Alter lma Function: Finally, modify the vanilla Levenberg Marquardt function to use both the modified r & J functions.

function theta = lmaB(v,fnc,params)

alpha = 1;
theta = params;
oldCost = norm(subR(v,fnc,theta));

for i =1:100;
    r = subR(v,fnc,theta);
    J = jacB(v,fnc,theta);
    p = -pinv(J'*J + alpha*eye(length(params)))*J'*r;
    newCost = norm(subR(v,fnc,theta+p));
    if(newCost<oldCost)
        theta = theta+p;  
         if(abs(newCost - oldCost)<0.0001)
             break;
         end
        oldCost = newCost;
        alpha =0.1*alpha;
    else
        alpha = 10*alpha;
    end
end
end

Line Optimization example with multiple datasets

Description: Consider an example where you with to optimize the offset and slope of a line model from multiple datasets. Now, this is a simple example that doesn't require NLSQ but none the less, NLSQ can be used. The following is example code in which 3 lines are simulated with varying levels of noise and lmaB is called to find the optimal theta values given the data.
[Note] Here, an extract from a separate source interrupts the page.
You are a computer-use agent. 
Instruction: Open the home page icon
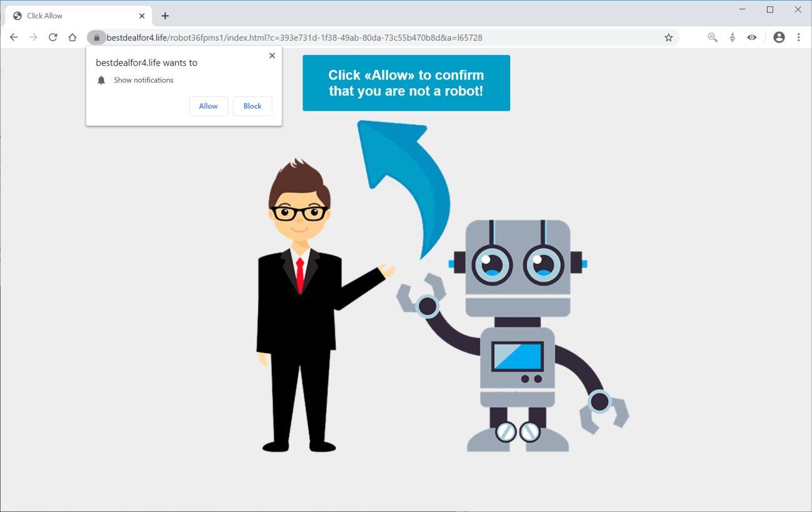pos(73,38)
Example code: Note, to get this to run you will have to copy the above code and save the individual functions subR.m , jacB.m, and lmaB.m.

% NZ Test lma batch
clc
a=2; % actual slope
b=5; % actual offset 
thetaActual = [b;a];

% Generate sample data 
t = (-10:1:10)'; 
t2 = (-10:0.1:10)';
t3 = (-10:0.1:10)';

y = t.*a+b+randn(length(t),1)*20;
y2 = t2.*a+b+randn(length(t2),1)*10;
y3 = t3.*a+b+randn(length(t3),1)*5;

% Create Residual Function: r(x,y,theta) = y - f(x,theta)
testFnc = @(xx,yy,theta) yy - (xx*theta(2)+theta(1)); 

% Create 'cell' vector of data
v = {t,y;t2,y2;t3,y3};

% Create initial guess 
theta = [0;1];

% Input vector of data, residual function, and initial guess into lmaB
theta = lmaB(v,testFnc,theta);

% For reference, perform linear calculation on 1 dataset 
J  = [t.^0,t.^1];
thetaLinear = pinv((J') * J)*(J')*y;

% Calculate Errors 
rLinear = norm(J*thetaActual - J*thetaLinear);
rNL = norm(J*thetaActual - J*theta);

% Make a pretty plot 
fig1 = figure(1);
clf(fig1)
hold on 
scatter(t,y)
scatter(t2,y2)
scatter(t3,y3)
plot(t,J*theta)
plot(t,J*thetaLinear)
plot(t,J*thetaActual,'--black')
legend('Data Set 1','Data Set 2','Data Set 3','Non-linear batch','LSQ','Actual')
grid on
title(['Error 1 Set: ',num2str(rLinear),', Error Multiple Sets: ',num2str(rNL)])
disp(datetime)

As observed and expected, the error is less when multiple data is combined versus a single data set.